On Aug. 8, an explosion at the Neuksa missile test site in northern Russia took place during a new nuclear missile test that killed at least seven people, including scientists who were at the scene, and spreading nuclear radiation into the atmosphere.

Analysts in Washington and Europe say the explosion could signal a technological weakness in Russia's new weapons program. More worryingly, the dangers of a new Cold War and arms race could develop between the United States and Russia.

In February, the administration of President Donald Trump withdrew from the mid-range missile agreement, which the US ambassador to Russia considered one of the best arms control agreements in history, which banned 500 to 1,500 kilometers of surface-to-surface ballistic missiles.

The United States has accused Russia of violating the agreement, and Russia has accused the United States of violating the agreement by adopting the UAV program.

This summer, the Trump administration has given indications that it will not ratify the new Strategic Arms Reduction Treaty (START), which is due to expire in 2021.

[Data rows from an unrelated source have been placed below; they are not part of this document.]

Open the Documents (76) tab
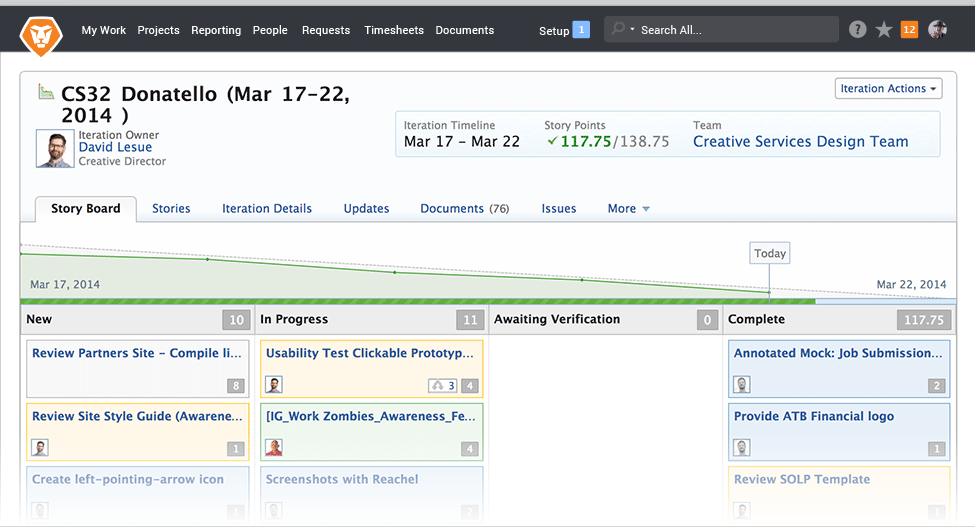The image size is (975, 527). (464, 209)
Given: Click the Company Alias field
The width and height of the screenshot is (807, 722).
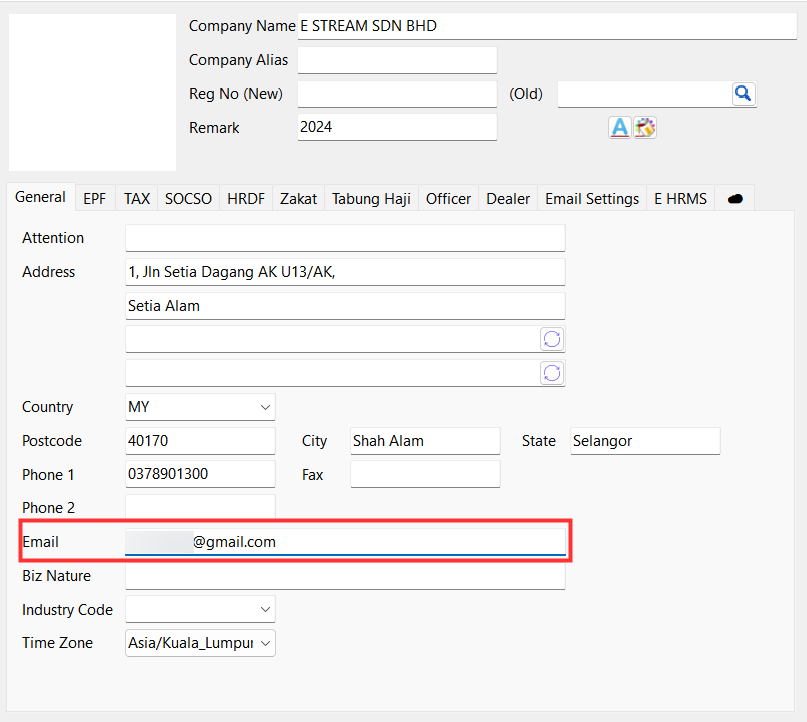Looking at the screenshot, I should coord(397,60).
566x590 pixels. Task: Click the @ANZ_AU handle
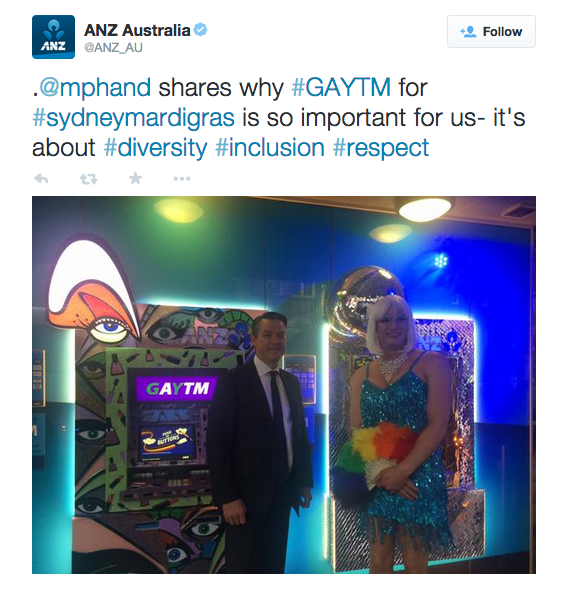[113, 48]
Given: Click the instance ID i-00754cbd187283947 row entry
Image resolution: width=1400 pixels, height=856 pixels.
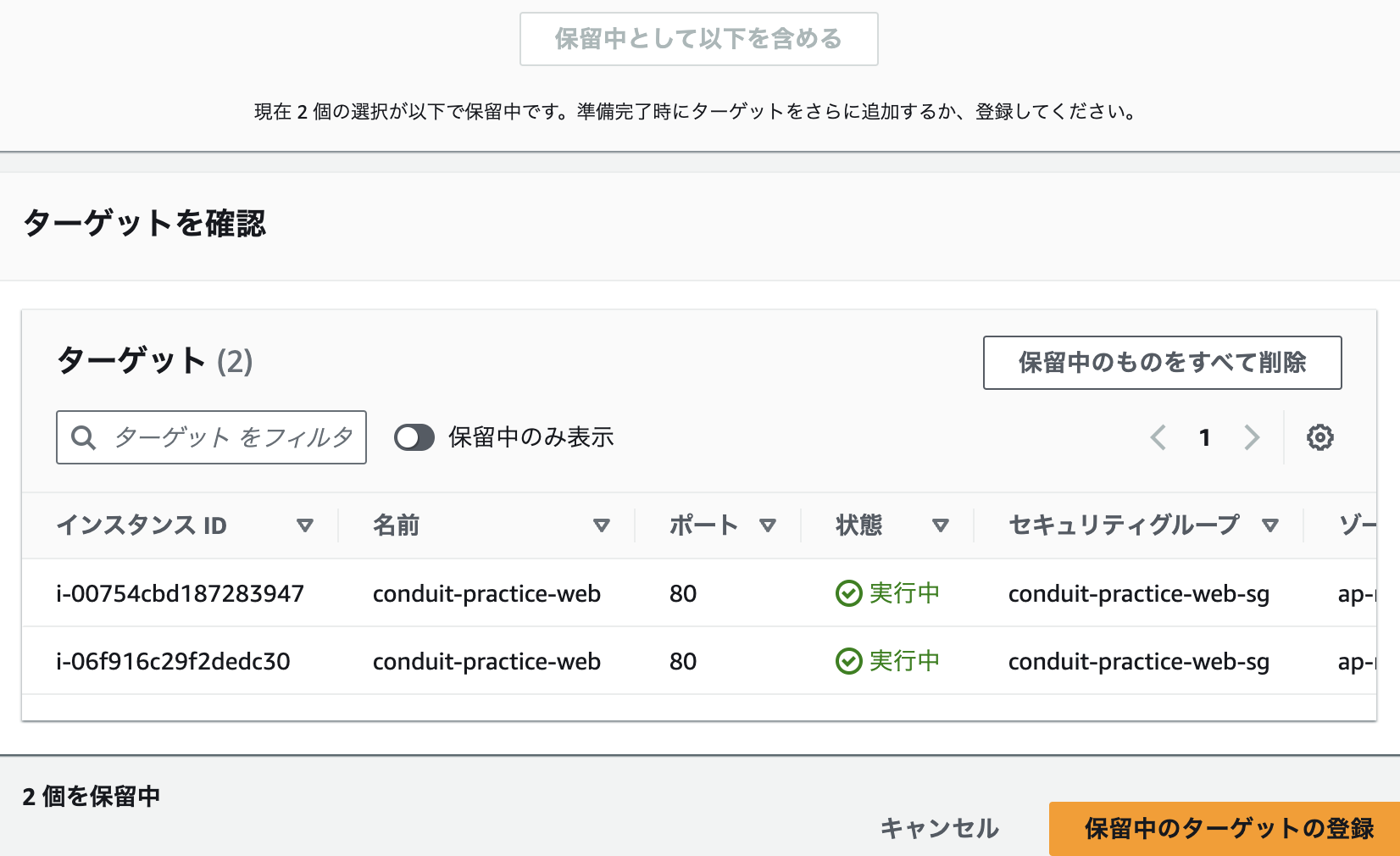Looking at the screenshot, I should (x=181, y=593).
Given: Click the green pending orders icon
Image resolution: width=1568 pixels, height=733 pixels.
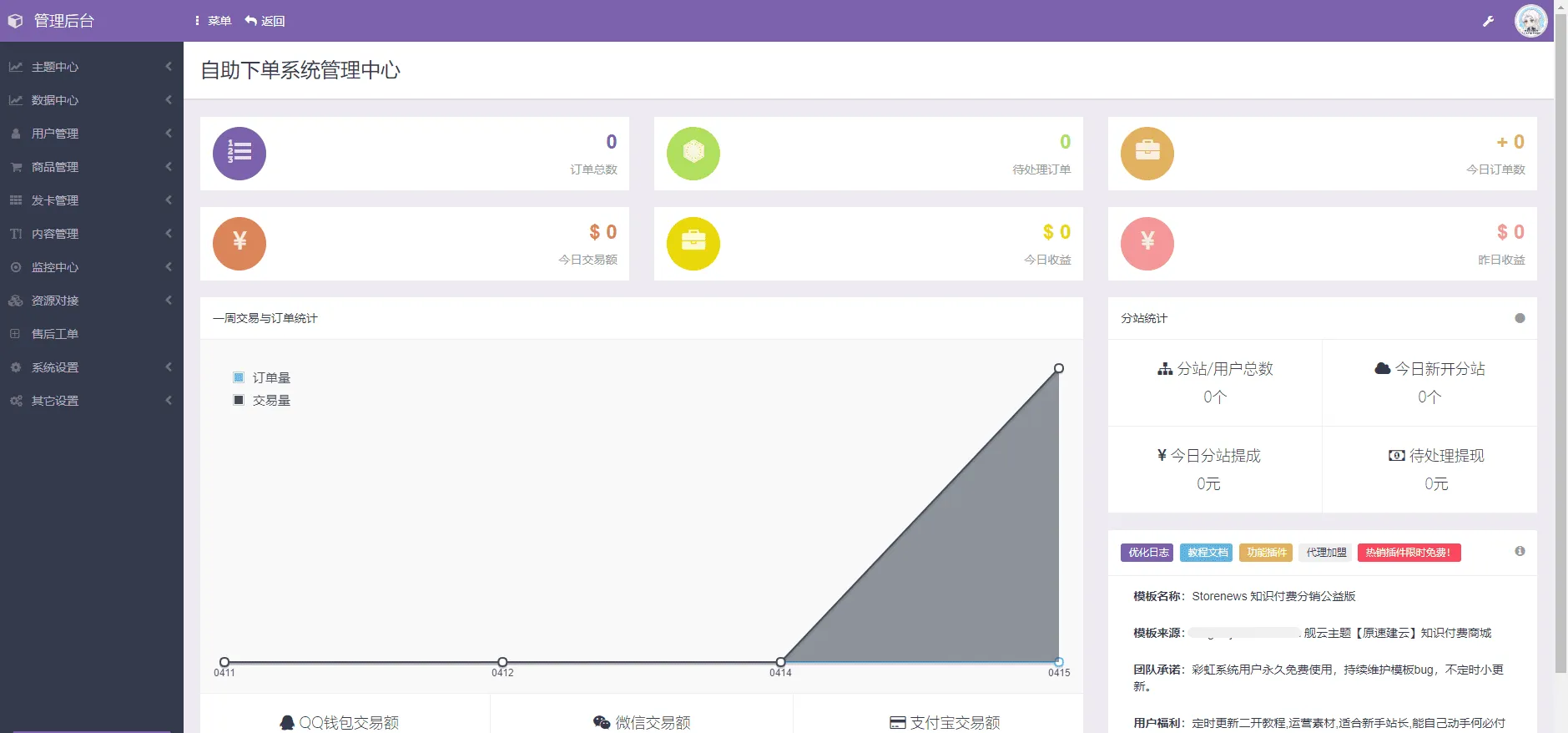Looking at the screenshot, I should (693, 154).
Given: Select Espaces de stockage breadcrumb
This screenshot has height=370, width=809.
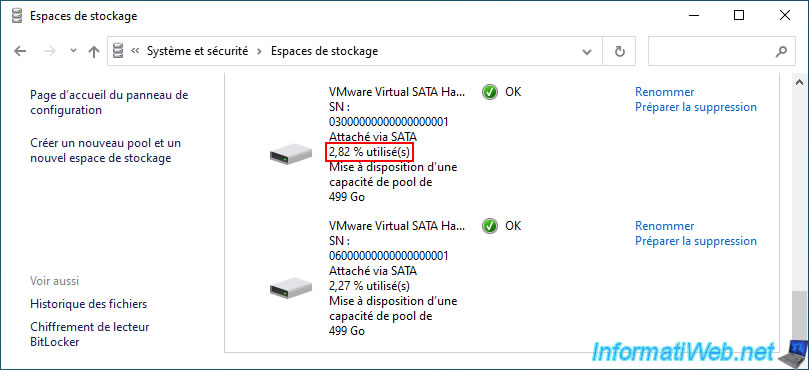Looking at the screenshot, I should (325, 51).
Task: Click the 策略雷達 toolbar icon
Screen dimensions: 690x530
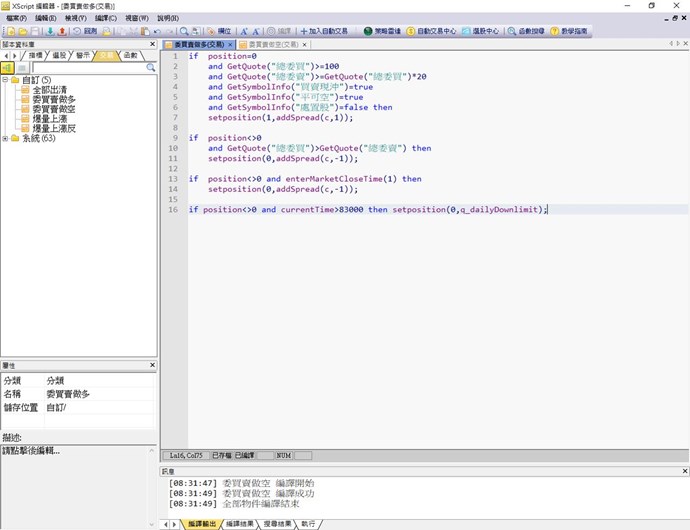Action: click(381, 31)
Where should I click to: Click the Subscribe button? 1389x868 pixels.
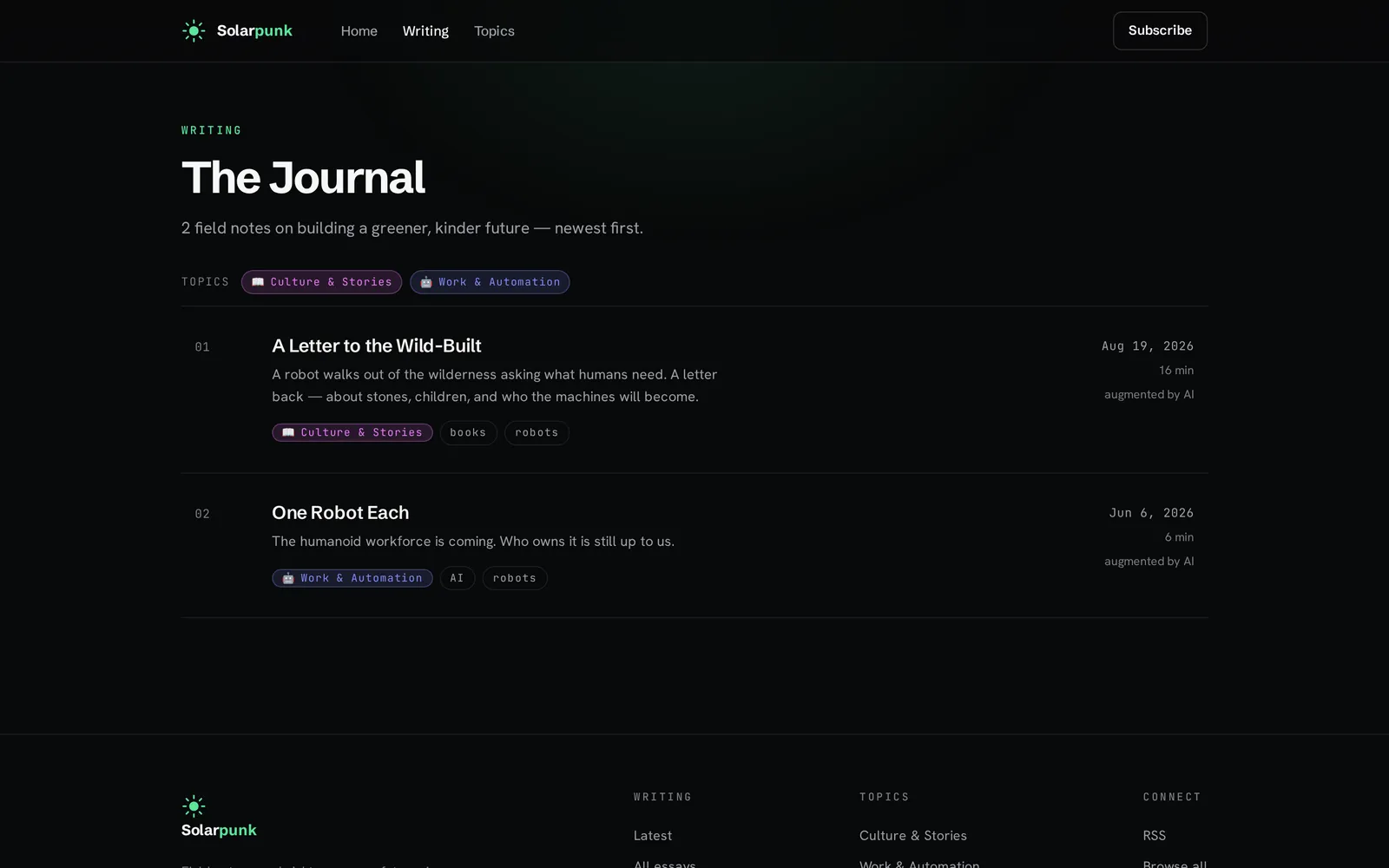(x=1160, y=30)
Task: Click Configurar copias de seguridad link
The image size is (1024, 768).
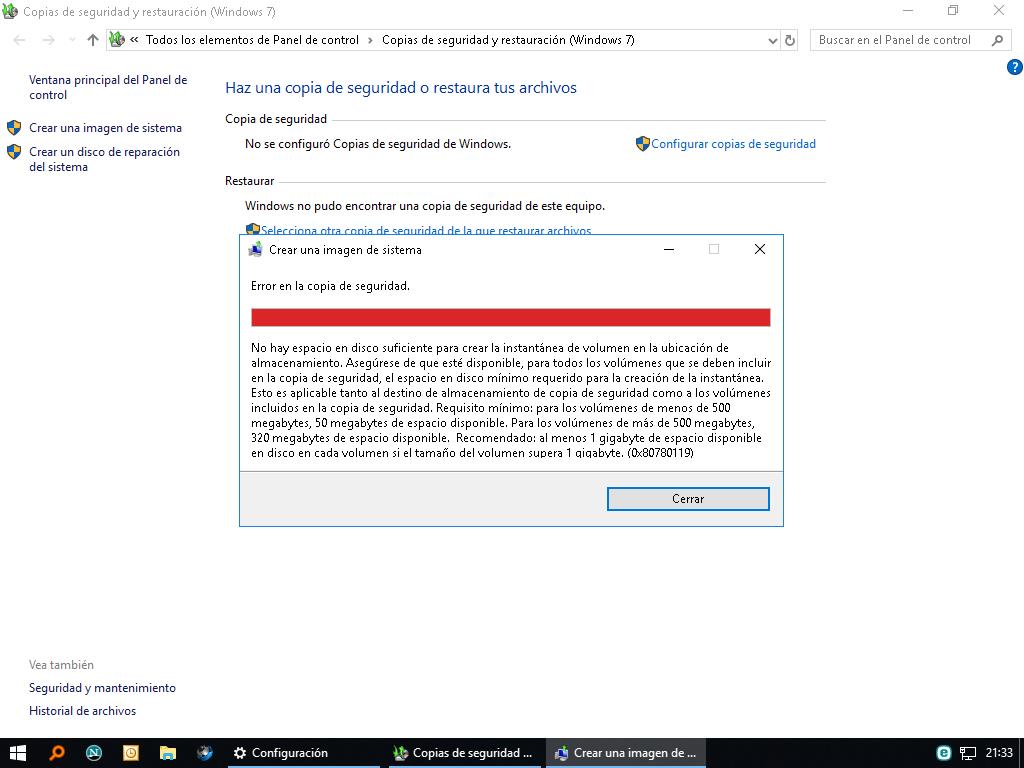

On Friday, August 9, the New York Times published an editorial by Brett Stevens: "The United States needs nuclear weapons," echoing the position of US national security adviser John Bolton. "The problem with arms control agreements is that the bad guys are deceiving, the good guys don't, and the world usually discovers that late," Stevens wrote. He says that Russia is now deceiving again, although Stevens did not provide any evidence in his article to confirm what he says. According to Stevens, the US presidents, Jimmy Carter and Ronald Reagan, set a set of criteria for effective government policy by responding to the Soviet Union's deployment of SS-20 missiles, medium-range nuclear missiles that threaten military bases in the United States. Western Europe at the end of the 1970s, by deploying hundreds of medium-range Pershing 2 missiles and cruise missiles in Europe.

Stevens, for his part, believes that the Trump administration and its predecessor should respond to Russian and Chinese incitement today by making and deploying weapons similar to what they are doing. During the Cold War, during the 1960s, the United States built a huge arsenal of 22,229 nuclear warheads, prompting the Soviet Union to make a major effort to catch up with Washington's arsenal.

Stevens believes that Russia and China are bad players that pose a threat to the United States today, while the United States has overseas bases 15 times more than the two countries, and spend more on the military than Russia and China combined, in addition to six other countries with them on the least.

America spends more on the military than Russia and China combined, plus at least six other countries.